I could be wrong though :wink:

BBB

So do you think that the peri workout effect is from non-insulin mediated uptake? (muscles taking in carbs and AA’s when they contract even in the absence of insulin)/

No, because I’m pretty sure that I said “spiking insulin pre-workout” which means that there will be insulin in the system during at least part of your workout, if not the majority.

BBB

What I mean is, did the idea of the 1 hour window of opportunity arise because there was non-insulin mediated uptake during and right after a workout?

Ah I think I see what you are saying. In the ‘old days’ (lol, for want of a better word), it was avocated that you should employ the ‘golden hour’ to reload carbs.
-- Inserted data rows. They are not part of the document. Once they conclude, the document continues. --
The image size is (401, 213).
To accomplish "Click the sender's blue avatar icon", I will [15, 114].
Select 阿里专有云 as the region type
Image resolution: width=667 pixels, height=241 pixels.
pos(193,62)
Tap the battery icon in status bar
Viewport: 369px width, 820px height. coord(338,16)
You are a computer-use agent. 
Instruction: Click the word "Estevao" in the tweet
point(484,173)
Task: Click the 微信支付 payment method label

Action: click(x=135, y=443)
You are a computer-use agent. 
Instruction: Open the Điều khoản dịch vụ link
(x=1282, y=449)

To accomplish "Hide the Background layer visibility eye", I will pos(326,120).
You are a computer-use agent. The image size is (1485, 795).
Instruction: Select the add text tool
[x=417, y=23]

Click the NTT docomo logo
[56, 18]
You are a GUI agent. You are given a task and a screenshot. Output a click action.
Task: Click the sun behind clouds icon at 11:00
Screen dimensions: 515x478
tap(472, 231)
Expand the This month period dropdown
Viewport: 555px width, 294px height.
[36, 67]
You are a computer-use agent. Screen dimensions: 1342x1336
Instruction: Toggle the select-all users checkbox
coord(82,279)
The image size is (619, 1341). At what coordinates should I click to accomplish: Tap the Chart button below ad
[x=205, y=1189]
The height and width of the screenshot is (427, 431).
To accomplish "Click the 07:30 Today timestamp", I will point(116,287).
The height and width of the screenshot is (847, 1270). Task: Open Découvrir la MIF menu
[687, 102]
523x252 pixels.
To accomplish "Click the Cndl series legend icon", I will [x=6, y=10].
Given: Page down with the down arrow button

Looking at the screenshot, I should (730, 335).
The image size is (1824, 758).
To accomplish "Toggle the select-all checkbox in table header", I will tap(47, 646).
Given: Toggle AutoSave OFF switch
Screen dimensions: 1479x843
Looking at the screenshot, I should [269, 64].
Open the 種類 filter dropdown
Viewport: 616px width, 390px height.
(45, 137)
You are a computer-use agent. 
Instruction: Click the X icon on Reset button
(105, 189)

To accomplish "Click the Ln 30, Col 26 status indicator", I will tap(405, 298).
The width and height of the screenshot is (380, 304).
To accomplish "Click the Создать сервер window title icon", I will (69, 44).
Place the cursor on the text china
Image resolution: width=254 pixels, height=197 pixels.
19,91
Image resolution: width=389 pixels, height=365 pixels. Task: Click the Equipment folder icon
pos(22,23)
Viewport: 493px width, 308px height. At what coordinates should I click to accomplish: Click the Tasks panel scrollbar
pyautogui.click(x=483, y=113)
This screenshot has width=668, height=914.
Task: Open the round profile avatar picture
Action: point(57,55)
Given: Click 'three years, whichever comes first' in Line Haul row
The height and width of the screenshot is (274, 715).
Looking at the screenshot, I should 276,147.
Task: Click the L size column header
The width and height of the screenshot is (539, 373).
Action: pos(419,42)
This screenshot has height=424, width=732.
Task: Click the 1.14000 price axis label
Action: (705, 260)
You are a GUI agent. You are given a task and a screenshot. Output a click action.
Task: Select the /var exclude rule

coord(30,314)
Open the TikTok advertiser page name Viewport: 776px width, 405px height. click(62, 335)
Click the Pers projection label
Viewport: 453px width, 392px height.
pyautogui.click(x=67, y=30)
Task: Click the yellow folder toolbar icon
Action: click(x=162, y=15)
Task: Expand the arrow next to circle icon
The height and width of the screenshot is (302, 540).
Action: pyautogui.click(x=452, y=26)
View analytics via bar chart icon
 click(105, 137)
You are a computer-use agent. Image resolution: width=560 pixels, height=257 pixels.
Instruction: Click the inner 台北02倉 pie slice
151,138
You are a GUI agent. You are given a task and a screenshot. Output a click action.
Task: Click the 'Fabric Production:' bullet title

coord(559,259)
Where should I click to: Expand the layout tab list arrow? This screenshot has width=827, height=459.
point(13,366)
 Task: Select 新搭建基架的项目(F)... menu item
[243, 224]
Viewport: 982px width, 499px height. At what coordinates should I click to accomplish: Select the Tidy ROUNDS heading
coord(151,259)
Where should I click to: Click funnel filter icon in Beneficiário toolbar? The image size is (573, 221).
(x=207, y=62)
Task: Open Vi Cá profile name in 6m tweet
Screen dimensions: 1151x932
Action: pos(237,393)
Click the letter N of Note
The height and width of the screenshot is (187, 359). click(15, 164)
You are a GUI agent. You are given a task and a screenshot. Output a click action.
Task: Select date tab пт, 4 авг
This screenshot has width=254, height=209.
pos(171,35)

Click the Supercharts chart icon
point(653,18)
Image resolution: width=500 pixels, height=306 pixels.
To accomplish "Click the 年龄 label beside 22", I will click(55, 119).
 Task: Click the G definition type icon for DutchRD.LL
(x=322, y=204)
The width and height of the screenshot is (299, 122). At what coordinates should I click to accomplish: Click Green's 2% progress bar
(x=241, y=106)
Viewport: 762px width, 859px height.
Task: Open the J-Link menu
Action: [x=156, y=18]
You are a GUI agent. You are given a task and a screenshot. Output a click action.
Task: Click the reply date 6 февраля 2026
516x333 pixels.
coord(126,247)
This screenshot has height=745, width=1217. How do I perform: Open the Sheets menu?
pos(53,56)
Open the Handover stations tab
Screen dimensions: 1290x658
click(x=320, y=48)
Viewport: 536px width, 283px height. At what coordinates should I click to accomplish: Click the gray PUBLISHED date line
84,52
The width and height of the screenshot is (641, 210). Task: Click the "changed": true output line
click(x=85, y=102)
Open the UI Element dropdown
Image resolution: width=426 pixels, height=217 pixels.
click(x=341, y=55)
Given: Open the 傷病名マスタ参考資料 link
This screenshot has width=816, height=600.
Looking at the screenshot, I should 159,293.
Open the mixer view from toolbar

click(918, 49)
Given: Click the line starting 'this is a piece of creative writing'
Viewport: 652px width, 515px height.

I suspect this was due to experimental data that showed that certain processes were accelerated for approximately 60 minutes post-exercise. Unfortunately it now looks like other processes are hindered by catecholamines in the PWO window.

Dunno who is correct, but from experience in myself and those I work with, pre and peri-workout carbs seem to elicit a better response (in terms of lean mass gained Vs fat gained) than PWO carbs.

BBB[/quote]

Well, that’s good news for me. I always got bloated from post workout carbs and to be honest, say I had 100 grams of grape juice +20 whey post WO I swear I could still taste it 3-4 hours later so I doubt it was in my muscles. I could have that more diluted pre-WO, and the beginning of my WO and then switch to water and its out of my stomach an hour post WO.

plus I don’t have to go to sleep for an hour.